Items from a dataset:
----------------------------------------
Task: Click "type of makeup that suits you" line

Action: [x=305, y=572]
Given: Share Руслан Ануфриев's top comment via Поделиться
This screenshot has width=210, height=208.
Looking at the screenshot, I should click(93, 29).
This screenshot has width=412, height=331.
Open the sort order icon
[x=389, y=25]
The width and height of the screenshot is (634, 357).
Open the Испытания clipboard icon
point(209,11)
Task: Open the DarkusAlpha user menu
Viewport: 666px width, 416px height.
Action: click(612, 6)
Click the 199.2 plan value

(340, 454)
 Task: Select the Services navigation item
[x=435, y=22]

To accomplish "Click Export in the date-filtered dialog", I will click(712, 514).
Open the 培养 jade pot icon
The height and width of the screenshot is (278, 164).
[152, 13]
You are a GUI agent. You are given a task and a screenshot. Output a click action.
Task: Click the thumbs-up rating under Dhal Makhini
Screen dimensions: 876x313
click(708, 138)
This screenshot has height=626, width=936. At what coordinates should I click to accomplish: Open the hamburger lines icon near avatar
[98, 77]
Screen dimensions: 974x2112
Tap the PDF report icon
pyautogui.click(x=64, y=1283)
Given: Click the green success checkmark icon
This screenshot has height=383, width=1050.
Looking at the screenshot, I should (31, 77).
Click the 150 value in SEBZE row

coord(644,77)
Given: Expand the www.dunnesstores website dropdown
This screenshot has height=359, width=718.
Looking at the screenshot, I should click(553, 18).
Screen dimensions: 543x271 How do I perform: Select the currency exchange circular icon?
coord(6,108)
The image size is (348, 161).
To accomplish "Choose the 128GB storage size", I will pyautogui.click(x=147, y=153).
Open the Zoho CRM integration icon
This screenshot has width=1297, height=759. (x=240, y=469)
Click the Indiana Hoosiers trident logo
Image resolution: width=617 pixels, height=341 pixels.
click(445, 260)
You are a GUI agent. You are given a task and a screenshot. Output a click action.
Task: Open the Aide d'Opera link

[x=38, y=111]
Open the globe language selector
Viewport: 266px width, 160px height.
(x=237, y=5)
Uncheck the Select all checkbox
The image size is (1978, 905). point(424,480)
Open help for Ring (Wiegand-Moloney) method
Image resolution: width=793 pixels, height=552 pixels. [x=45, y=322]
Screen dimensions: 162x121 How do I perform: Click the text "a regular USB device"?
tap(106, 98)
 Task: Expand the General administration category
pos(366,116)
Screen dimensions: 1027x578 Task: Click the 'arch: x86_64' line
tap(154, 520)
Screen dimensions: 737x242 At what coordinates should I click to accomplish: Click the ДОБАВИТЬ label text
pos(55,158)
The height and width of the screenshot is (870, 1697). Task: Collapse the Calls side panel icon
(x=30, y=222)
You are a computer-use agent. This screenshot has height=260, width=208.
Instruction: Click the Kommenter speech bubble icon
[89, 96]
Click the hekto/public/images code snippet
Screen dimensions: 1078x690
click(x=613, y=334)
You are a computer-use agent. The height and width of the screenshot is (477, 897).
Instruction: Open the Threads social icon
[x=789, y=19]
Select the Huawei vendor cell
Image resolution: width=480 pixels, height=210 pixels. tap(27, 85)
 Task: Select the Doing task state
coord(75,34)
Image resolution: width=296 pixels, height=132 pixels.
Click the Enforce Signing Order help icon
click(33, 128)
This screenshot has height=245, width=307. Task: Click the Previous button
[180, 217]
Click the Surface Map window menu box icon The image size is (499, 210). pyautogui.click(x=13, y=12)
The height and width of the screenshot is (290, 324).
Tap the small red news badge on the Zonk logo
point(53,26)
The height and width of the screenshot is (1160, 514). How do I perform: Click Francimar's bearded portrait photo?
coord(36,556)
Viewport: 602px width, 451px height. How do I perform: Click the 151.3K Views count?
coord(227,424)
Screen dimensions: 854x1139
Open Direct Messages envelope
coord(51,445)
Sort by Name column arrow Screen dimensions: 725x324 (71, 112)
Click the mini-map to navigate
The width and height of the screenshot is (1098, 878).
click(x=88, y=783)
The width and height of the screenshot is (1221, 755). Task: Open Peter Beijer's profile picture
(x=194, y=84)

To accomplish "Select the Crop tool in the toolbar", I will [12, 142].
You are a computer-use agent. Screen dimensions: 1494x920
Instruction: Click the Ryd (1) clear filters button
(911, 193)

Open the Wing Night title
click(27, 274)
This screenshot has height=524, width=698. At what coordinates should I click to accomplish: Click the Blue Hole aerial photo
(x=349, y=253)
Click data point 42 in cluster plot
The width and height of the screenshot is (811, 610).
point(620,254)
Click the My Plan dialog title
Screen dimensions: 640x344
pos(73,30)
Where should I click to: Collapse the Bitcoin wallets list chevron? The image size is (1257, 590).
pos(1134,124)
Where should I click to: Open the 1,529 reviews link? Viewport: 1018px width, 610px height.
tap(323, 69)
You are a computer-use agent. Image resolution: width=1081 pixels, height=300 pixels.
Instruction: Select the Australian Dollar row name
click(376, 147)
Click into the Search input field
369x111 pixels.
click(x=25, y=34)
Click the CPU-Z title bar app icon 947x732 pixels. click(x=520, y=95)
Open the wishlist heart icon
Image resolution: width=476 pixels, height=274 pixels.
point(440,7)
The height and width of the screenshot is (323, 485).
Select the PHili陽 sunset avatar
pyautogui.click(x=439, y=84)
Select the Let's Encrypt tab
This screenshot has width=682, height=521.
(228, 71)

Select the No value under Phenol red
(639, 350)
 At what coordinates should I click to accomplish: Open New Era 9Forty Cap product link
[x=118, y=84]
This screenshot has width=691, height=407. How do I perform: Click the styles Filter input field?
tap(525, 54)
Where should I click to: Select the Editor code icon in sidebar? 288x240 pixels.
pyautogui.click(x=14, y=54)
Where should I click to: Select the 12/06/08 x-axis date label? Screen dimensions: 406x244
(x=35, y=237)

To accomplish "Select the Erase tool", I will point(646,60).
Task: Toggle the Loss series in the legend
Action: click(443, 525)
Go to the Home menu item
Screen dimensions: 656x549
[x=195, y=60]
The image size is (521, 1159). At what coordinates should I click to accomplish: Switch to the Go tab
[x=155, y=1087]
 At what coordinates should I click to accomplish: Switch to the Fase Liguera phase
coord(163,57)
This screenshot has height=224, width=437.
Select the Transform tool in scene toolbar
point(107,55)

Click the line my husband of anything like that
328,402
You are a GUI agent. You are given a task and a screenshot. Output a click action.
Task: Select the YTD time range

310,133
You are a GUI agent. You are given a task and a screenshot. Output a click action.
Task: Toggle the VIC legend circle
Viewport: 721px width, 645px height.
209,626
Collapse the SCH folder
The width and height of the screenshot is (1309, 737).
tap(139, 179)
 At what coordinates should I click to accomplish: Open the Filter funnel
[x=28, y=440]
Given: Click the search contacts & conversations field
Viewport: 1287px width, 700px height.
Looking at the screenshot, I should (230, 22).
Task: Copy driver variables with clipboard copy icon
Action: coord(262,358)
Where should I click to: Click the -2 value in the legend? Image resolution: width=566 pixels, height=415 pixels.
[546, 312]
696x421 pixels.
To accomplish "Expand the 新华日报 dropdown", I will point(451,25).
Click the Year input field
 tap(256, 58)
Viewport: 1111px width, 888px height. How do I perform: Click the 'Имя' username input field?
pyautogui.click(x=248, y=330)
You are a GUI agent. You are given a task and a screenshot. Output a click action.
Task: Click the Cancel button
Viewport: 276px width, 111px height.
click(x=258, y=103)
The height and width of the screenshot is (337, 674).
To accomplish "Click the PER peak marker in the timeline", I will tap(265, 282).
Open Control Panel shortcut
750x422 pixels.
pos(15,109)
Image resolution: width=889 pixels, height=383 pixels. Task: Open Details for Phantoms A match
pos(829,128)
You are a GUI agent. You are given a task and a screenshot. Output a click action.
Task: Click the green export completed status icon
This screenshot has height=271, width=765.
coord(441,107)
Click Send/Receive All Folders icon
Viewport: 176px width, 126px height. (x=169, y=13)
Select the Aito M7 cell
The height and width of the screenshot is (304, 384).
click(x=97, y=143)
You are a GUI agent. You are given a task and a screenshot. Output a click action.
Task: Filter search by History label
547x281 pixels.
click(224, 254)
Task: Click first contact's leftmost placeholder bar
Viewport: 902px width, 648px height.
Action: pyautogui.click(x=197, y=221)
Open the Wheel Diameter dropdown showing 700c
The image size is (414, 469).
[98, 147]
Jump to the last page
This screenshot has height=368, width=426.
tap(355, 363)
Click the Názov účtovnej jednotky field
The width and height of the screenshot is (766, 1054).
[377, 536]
----------------------------------------
» Assignment: Copy out, exactly and alone, the lines of the entries above between the ones holding "Select the No value under Phenol red" and "The height and width of the screenshot is (337, 674).", inclusive.

» Completed task:
Select the No value under Phenol red
(639, 350)
 At what coordinates should I click to accomplish: Open New Era 9Forty Cap product link
[x=118, y=84]
This screenshot has width=691, height=407. How do I perform: Click the styles Filter input field?
tap(525, 54)
Where should I click to: Select the Editor code icon in sidebar? 288x240 pixels.
pyautogui.click(x=14, y=54)
Where should I click to: Select the 12/06/08 x-axis date label? Screen dimensions: 406x244
(x=35, y=237)

To accomplish "Select the Erase tool", I will point(646,60).
Task: Toggle the Loss series in the legend
Action: click(443, 525)
Go to the Home menu item
Screen dimensions: 656x549
[x=195, y=60]
The image size is (521, 1159). At what coordinates should I click to accomplish: Switch to the Go tab
[x=155, y=1087]
 At what coordinates should I click to accomplish: Switch to the Fase Liguera phase
coord(163,57)
This screenshot has height=224, width=437.
Select the Transform tool in scene toolbar
point(107,55)

Click the line my husband of anything like that
328,402
You are a GUI agent. You are given a task and a screenshot. Output a click action.
Task: Select the YTD time range

310,133
You are a GUI agent. You are given a task and a screenshot. Output a click action.
Task: Toggle the VIC legend circle
Viewport: 721px width, 645px height.
209,626
Collapse the SCH folder
The width and height of the screenshot is (1309, 737).
tap(139, 179)
 At what coordinates should I click to accomplish: Open the Filter funnel
[x=28, y=440]
Given: Click the search contacts & conversations field
Viewport: 1287px width, 700px height.
Looking at the screenshot, I should (230, 22).
Task: Copy driver variables with clipboard copy icon
Action: coord(262,358)
Where should I click to: Click the -2 value in the legend? Image resolution: width=566 pixels, height=415 pixels.
[546, 312]
696x421 pixels.
To accomplish "Expand the 新华日报 dropdown", I will point(451,25).
Click the Year input field
 tap(256, 58)
Viewport: 1111px width, 888px height. How do I perform: Click the 'Имя' username input field?
pyautogui.click(x=248, y=330)
You are a GUI agent. You are given a task and a screenshot. Output a click action.
Task: Click the Cancel button
Viewport: 276px width, 111px height.
click(x=258, y=103)
The height and width of the screenshot is (337, 674).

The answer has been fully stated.